SmartThings CEO Alex Hawkinson then took the stage and told the crowd that his company’s goal “has always been to turn every home into a smart home.” The seed for SmartThings was planted in 2011 when Hawkinson and his family visited their Colorado vacation home and discovered a pipe had frozen and burst, he said. “The place was a wreck when we showed up,” he said. “Everything in the house was coated in ice.” At that moment, Hawkinson thought to himself that it’s “staggering that I know what my friends are doing on Facebook, but how could I not know what’s happening in my own home?” he said. “And why hasn’t anybody invented a solution that would make it simple for me to know what’s happening in my home and get an alert when something goes wrong?"

From its beginning, SmartThings has had a strategy “to engage and support an enthusiastic community of developers and inventors around the world and try to build the first open, standards-agnostic platform for the smart home,” Hawkinson said. Building that platform has been “a crazy and very rewarding ride,” he said. With the “scale, resources and the support” of Samsung, “we're going to be able to expand our platform to even more partners, even more devices, and create richer experiences for consumers all around the world.” Under Samsung’s control, “we're going to continue to run SmartThings the way we always have,” and the “entire founding team” at SmartThings “is joining us on this great road ahead,” he said. Yoon retook the stage to promise Samsung won’t tamper with SmartThings’ success. Regarding SmartThings, Samsung wants to “ensure that its platform remains open and independent, with Samsung as a premier partner."

"What’s clear is that the home of the future is not about the technology, and it’s not about being smart and connected,” Yoon said. “It’s about working in a way so that you don’t notice the technology at work. It’s about picking the right options at the right time. Above all, it’s about adapting to you."

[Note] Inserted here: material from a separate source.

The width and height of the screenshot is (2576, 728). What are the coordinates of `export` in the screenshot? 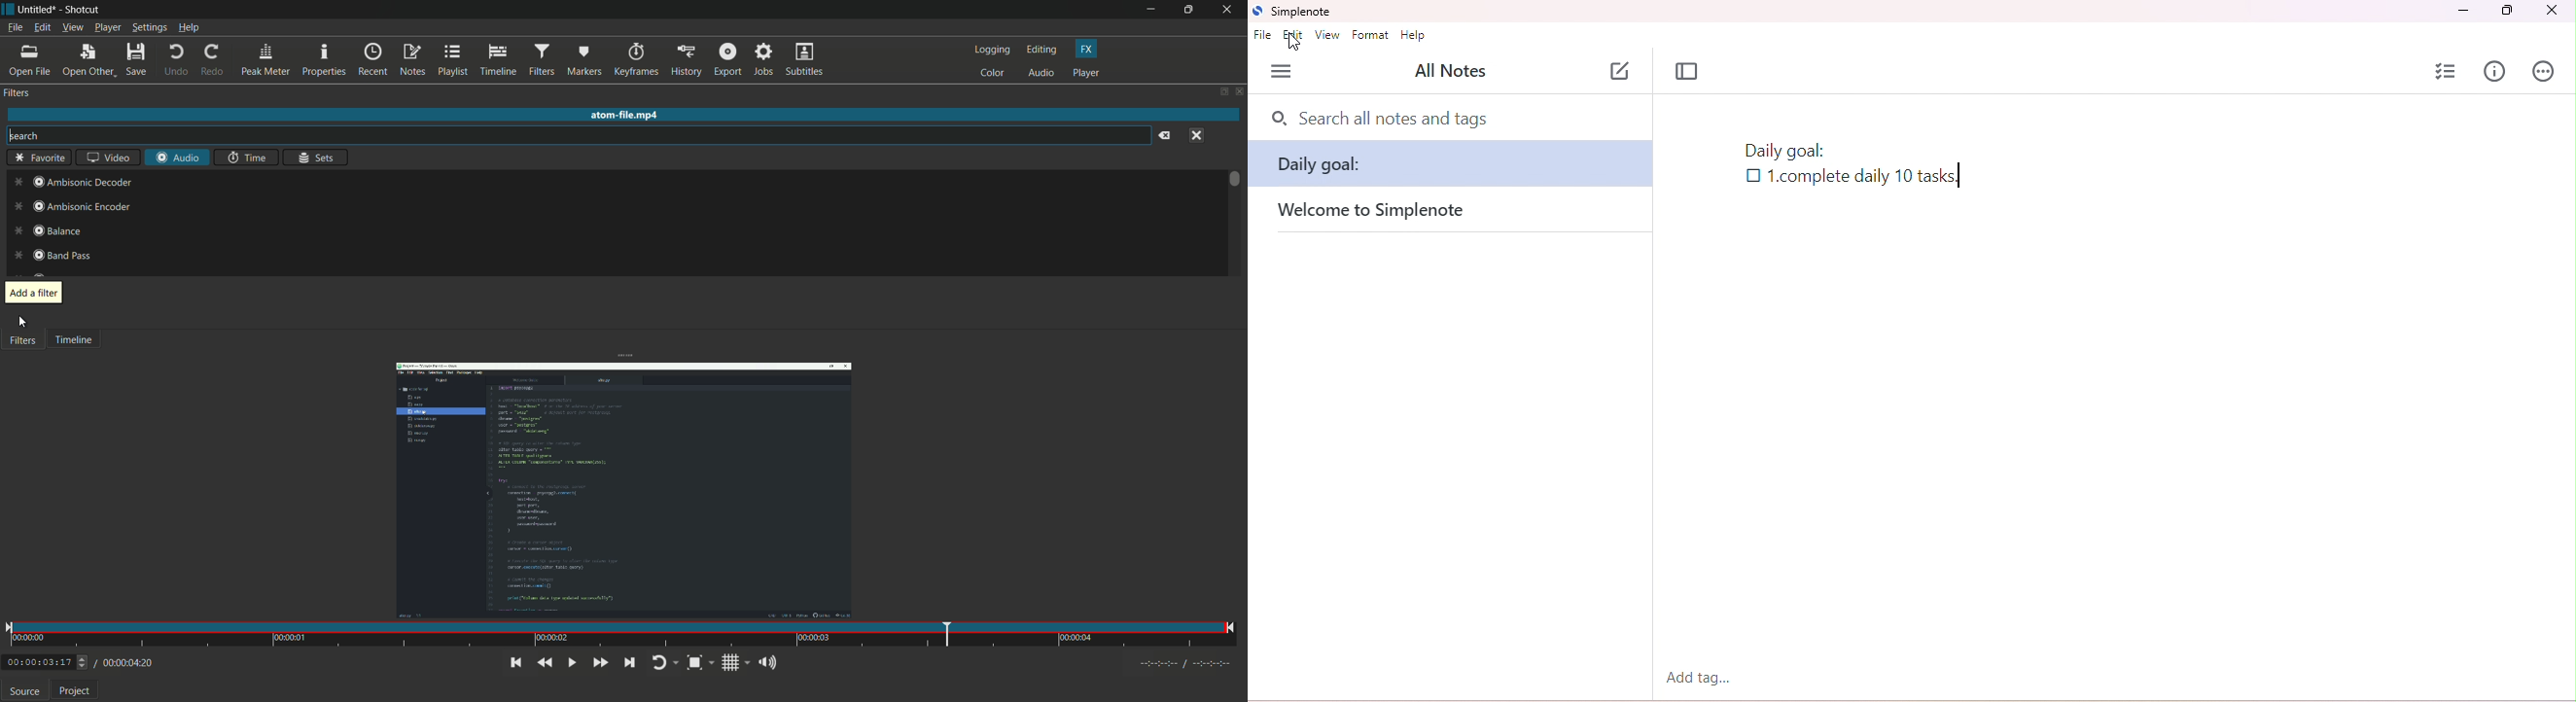 It's located at (728, 58).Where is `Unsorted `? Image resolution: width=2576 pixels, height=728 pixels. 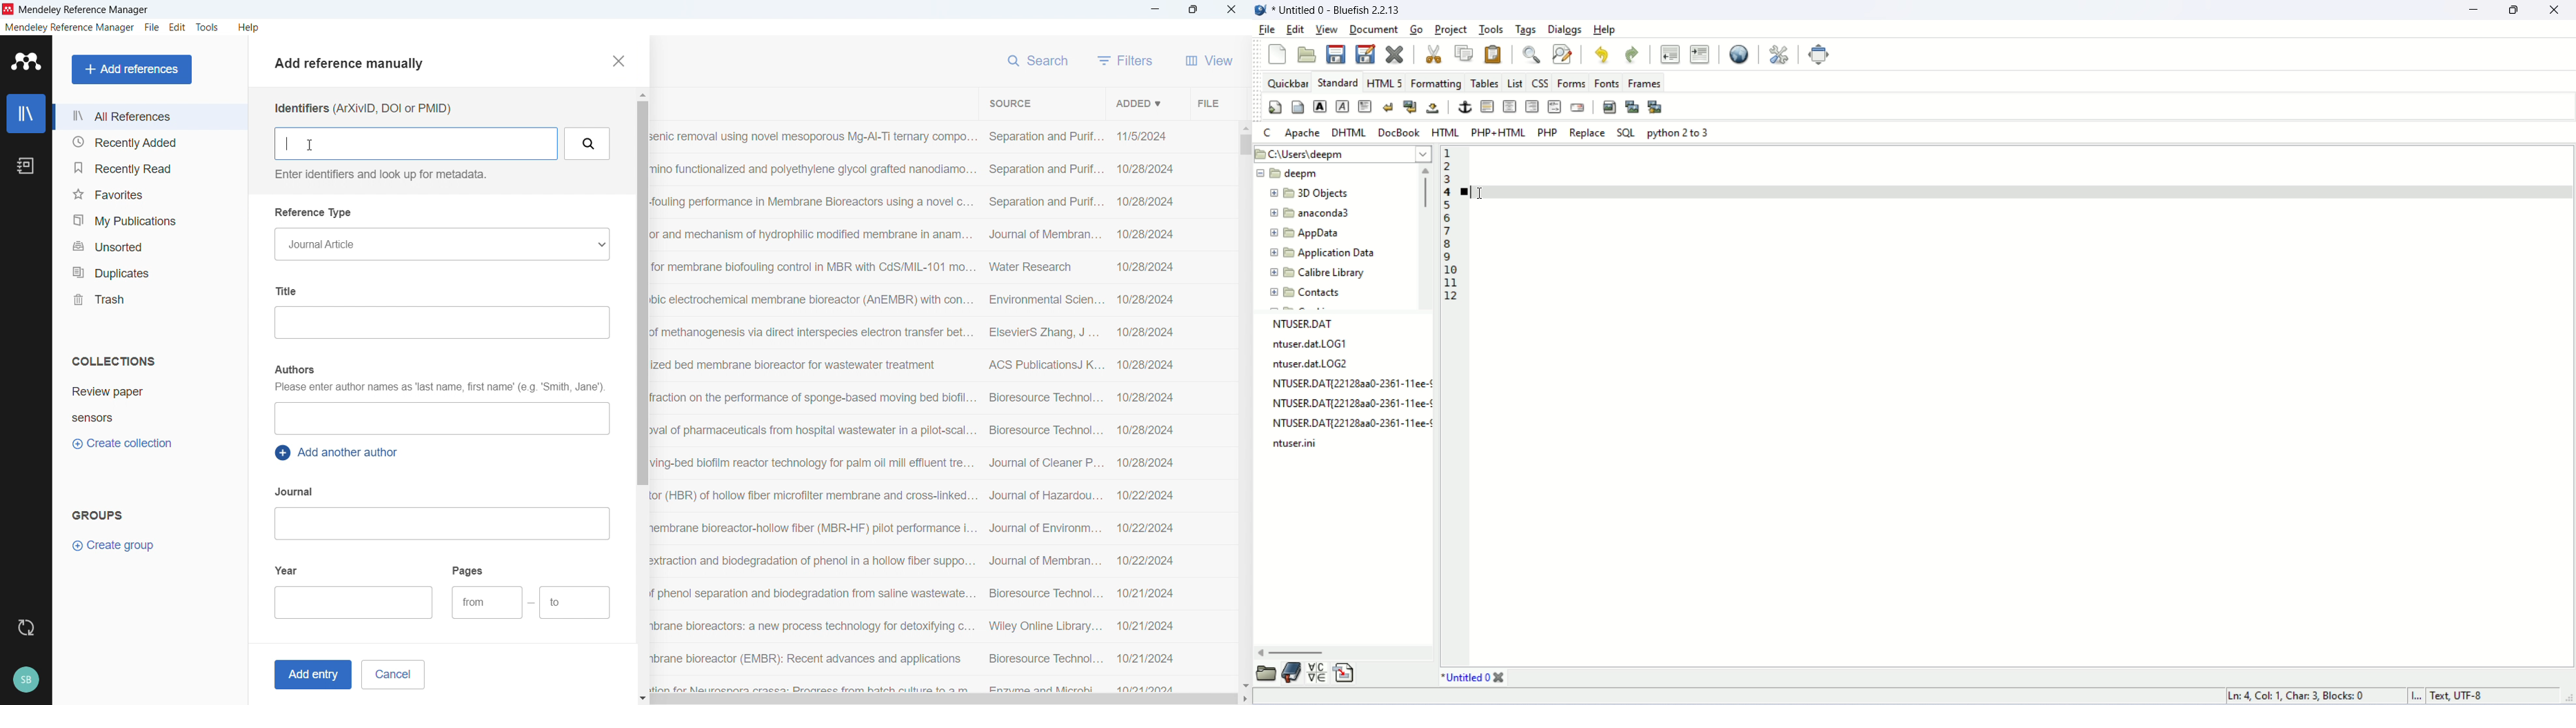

For many, the smart home of the future “is still just a vision,” Yoon said. “But change is coming, and it is coming fast. Just remember how quickly, in just a few years, smartphones and tablets have changed our lives. I am certain the home of the future will be woven into the fabric of our lives just as fast."

Here, Samsung “can take a leading role,” Yoon said. Its various “lifestyle research labs,” product innovation teams and design centers throughout the world “give us deep insights into what people really want and need,” he said. “And uniquely, we do that across the whole range of consumer electronics, from mobile solutions to TVs, from home appliances to health care. All these inform our innovations and shape our portfolio of products and services.”